Would you reproduce exactly the lines below from the one holding "663x558 pixels. At" through the one holding "Given: Click the Orders / Units label", inclusive, and no others?

(Beginning of DATA FOR THIS EXERCISE)

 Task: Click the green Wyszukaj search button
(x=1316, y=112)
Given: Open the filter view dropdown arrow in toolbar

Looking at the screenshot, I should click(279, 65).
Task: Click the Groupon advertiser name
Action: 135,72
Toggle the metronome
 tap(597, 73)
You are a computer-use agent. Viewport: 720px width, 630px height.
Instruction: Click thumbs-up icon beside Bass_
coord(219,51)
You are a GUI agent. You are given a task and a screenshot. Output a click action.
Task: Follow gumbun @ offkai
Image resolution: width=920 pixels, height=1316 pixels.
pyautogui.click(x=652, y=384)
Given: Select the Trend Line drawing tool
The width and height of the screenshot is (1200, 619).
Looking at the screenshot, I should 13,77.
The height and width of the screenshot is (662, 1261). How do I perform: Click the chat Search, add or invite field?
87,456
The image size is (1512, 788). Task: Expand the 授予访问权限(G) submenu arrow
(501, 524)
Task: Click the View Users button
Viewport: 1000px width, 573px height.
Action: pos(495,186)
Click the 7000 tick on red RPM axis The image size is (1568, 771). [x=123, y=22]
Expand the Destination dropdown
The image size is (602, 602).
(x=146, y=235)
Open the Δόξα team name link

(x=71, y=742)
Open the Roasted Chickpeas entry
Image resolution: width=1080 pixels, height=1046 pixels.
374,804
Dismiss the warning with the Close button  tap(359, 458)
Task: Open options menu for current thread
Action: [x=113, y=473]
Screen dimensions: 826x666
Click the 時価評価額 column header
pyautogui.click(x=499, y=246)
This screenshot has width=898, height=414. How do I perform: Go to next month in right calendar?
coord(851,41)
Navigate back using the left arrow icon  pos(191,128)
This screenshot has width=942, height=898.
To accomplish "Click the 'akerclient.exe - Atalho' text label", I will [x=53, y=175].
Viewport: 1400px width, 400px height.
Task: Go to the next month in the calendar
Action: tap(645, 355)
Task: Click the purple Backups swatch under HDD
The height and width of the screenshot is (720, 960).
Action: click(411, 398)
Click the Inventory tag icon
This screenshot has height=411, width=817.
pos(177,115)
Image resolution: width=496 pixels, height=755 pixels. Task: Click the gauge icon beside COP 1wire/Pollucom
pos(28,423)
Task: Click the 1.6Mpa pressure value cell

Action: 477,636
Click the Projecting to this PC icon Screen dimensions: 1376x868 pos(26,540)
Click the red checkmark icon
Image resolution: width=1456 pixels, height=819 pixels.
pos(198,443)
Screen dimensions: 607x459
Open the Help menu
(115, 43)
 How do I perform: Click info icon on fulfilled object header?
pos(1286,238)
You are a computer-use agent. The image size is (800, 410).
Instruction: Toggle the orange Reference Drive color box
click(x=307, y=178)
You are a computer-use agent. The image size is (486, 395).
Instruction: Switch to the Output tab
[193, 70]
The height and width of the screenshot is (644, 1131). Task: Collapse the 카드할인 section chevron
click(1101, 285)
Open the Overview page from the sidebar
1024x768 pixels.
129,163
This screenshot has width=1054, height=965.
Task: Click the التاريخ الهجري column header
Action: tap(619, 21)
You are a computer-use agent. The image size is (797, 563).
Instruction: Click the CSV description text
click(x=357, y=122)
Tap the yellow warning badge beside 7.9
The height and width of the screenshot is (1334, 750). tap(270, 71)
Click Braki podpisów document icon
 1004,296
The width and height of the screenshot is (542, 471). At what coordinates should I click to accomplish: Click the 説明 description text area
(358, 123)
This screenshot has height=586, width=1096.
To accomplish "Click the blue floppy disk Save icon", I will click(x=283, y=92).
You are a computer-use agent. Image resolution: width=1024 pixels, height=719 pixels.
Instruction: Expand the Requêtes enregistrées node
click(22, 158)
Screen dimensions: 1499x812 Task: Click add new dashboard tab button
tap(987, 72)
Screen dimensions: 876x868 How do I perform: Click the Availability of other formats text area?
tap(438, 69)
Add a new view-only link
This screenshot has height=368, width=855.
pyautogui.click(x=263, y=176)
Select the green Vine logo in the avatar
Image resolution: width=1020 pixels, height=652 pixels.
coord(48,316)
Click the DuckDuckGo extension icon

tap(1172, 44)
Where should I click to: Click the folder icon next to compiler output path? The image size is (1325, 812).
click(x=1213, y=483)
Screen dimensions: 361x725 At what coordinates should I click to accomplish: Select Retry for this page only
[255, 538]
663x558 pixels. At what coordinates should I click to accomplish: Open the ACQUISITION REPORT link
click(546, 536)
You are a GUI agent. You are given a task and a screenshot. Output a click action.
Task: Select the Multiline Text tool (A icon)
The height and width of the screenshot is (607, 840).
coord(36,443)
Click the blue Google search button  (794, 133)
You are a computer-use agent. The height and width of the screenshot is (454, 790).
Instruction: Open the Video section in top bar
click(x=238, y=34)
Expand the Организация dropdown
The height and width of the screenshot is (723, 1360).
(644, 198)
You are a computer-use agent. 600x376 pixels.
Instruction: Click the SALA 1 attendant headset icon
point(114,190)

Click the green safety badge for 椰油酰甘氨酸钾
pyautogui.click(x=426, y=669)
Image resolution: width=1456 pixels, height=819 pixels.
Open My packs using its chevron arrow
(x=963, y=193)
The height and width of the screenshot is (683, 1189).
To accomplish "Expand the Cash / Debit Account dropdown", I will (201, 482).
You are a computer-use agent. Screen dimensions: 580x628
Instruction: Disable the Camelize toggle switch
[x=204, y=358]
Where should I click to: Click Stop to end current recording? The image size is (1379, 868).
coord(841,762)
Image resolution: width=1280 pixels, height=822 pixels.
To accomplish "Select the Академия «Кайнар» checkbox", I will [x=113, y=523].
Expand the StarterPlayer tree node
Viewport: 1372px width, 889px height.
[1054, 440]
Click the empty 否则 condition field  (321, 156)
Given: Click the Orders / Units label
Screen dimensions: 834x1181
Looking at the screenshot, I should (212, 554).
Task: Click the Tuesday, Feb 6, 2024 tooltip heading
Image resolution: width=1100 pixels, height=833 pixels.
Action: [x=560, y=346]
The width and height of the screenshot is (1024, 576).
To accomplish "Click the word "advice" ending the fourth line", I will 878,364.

(End of DATA FOR THIS EXERCISE)

THE COMPLETED TASK
663x558 pixels. At what coordinates should I click to accomplish: Open the ACQUISITION REPORT link
click(546, 536)
You are a GUI agent. You are given a task and a screenshot. Output a click action.
Task: Select the Multiline Text tool (A icon)
The height and width of the screenshot is (607, 840).
coord(36,443)
Click the blue Google search button  (794, 133)
You are a computer-use agent. The height and width of the screenshot is (454, 790).
Instruction: Open the Video section in top bar
click(x=238, y=34)
Expand the Организация dropdown
The height and width of the screenshot is (723, 1360).
(644, 198)
You are a computer-use agent. 600x376 pixels.
Instruction: Click the SALA 1 attendant headset icon
point(114,190)

Click the green safety badge for 椰油酰甘氨酸钾
pyautogui.click(x=426, y=669)
Image resolution: width=1456 pixels, height=819 pixels.
Open My packs using its chevron arrow
(x=963, y=193)
The height and width of the screenshot is (683, 1189).
To accomplish "Expand the Cash / Debit Account dropdown", I will (201, 482).
You are a computer-use agent. Screen dimensions: 580x628
Instruction: Disable the Camelize toggle switch
[x=204, y=358]
Where should I click to: Click Stop to end current recording? The image size is (1379, 868).
coord(841,762)
Image resolution: width=1280 pixels, height=822 pixels.
To accomplish "Select the Академия «Кайнар» checkbox", I will [x=113, y=523].
Expand the StarterPlayer tree node
Viewport: 1372px width, 889px height.
[1054, 440]
Click the empty 否则 condition field  (321, 156)
Given: Click the Orders / Units label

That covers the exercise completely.